After a meal of beyienatu and a mournful look from Aberra when I didn’t hand over a thousand dollars from my bags crammed with thousand dollar bills, I retired to rest up for my epic cycling conquest of the Blue Nile Gorge. Unfortunately my stomach wasn’t cooperating and I endured one of those nights of gut wrenching pain, one of those nights of crouching over a cement hole piled high with shit, breathing in the most repulsive smells while giant spiders crawled over me, one of those nights of writhing on your bed sweating and feverish burping up rotten egg smells, farting the most disgusting gas, needing to vomit, wanting to vomit, wanting to die, one of those nights that only the third world traveller can truly understand.

This night wasn’t the worst in my experience, but it did have a few unique touches. In other toilets they at least left you some kind of a shit broom and you could push the various piles into the hole, but here there was no such thing so you just lowered yourself carefully. In each corner there was a pile of crumpled up newsprint and pages from old school notebooks that people used as toilet paper. The spiders that called these piles home were so large that they made rustling noises as they crawled around. I’ve never been very fond of spiders and found myself prepared to bolt when the piles of paper shook and trembled like leaves in a gust of wind. I had to choke back a shriek when a particularly large spider darted out of one pile, ran between my legs and with a crackle shot into the pile of paper in the opposite corner.
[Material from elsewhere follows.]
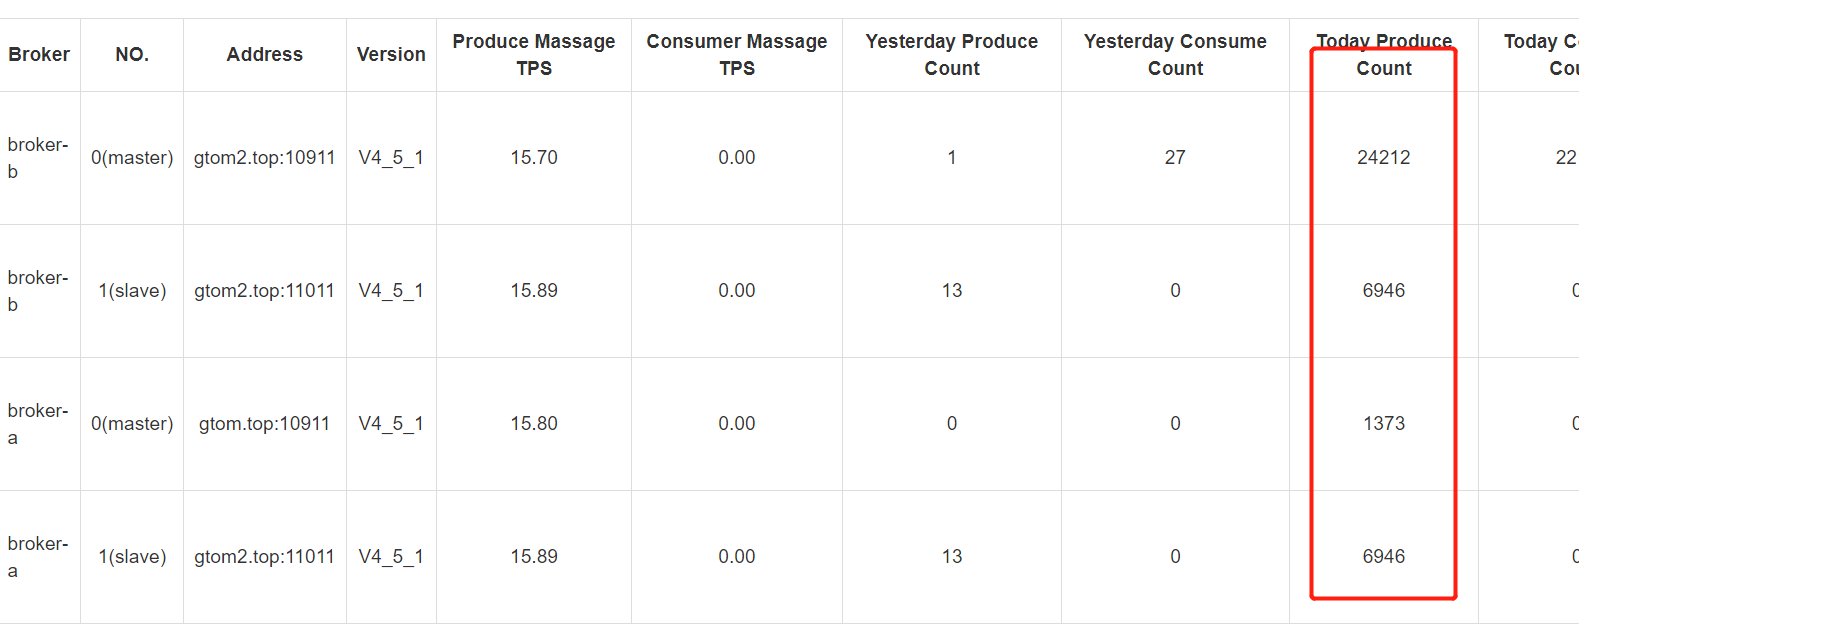Click the first row's V4_5_1 version cell

pyautogui.click(x=391, y=158)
Throughout this long night there was the usual bustle of activity. Long distance bus and truck drivers came in looking for their friends or helpers. For some reason they never stayed at the same hotel (and never exchanged room numbers) and all night they’d roam from room to room drunkenly banging on doors and shouting out names. They never took silence for an answer and would continue to pound on the same door till they got a reply. It wasn’t a laugh fest or anything like that, but I did get a wry chuckle from time to time when my ferenji voice sent them stumbling away in confused horror, probably vowing never to drink again.
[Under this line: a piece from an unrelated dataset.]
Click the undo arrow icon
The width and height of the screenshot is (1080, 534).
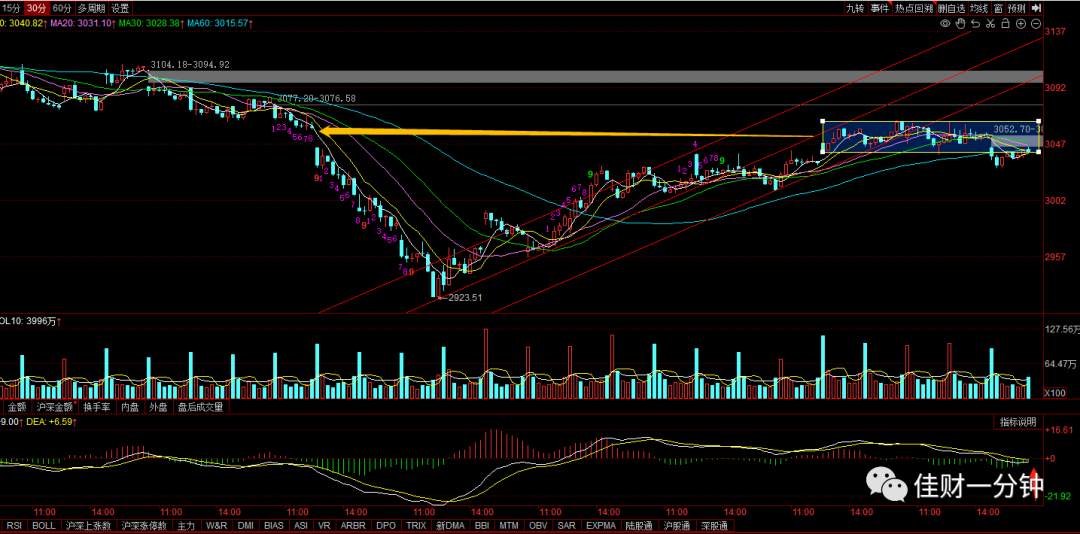point(976,23)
In the light of day I wondered if it was my feverish imagination, but between my room and the toilet I also kept meeting men with large burdens on their heads. Once it was a rolled up mattress. Another time a chair and a third time a bench. At 3:00 in the morning. I must have been a sight with my white hairy legs showing and a Petzl headlamp strapped to my forehead (the third world night of agony’s best friend) so I don’t know who was more startled. At 4:30 it was definitely me. I was in my usual spot, crouched over that cold, unfriendly hole, my attention firmly riveted on the monster spiders when a man showed up with a sheep. I had no idea the sheep was there until it got near the door and let out a night shattering bleat. It sounded like a demon screaming in my ear and scared me half to death. A few minutes later I came out of the toilet and the beam of light from my Petzl found the sheep hanging from its hind legs, blood running from its slit throat, and a man cutting away the skin with long strokes of a knife. The man nodded at me in a friendly way and I stumbled to my bed thinking that if I’d begun hallucinating I was in serious trouble.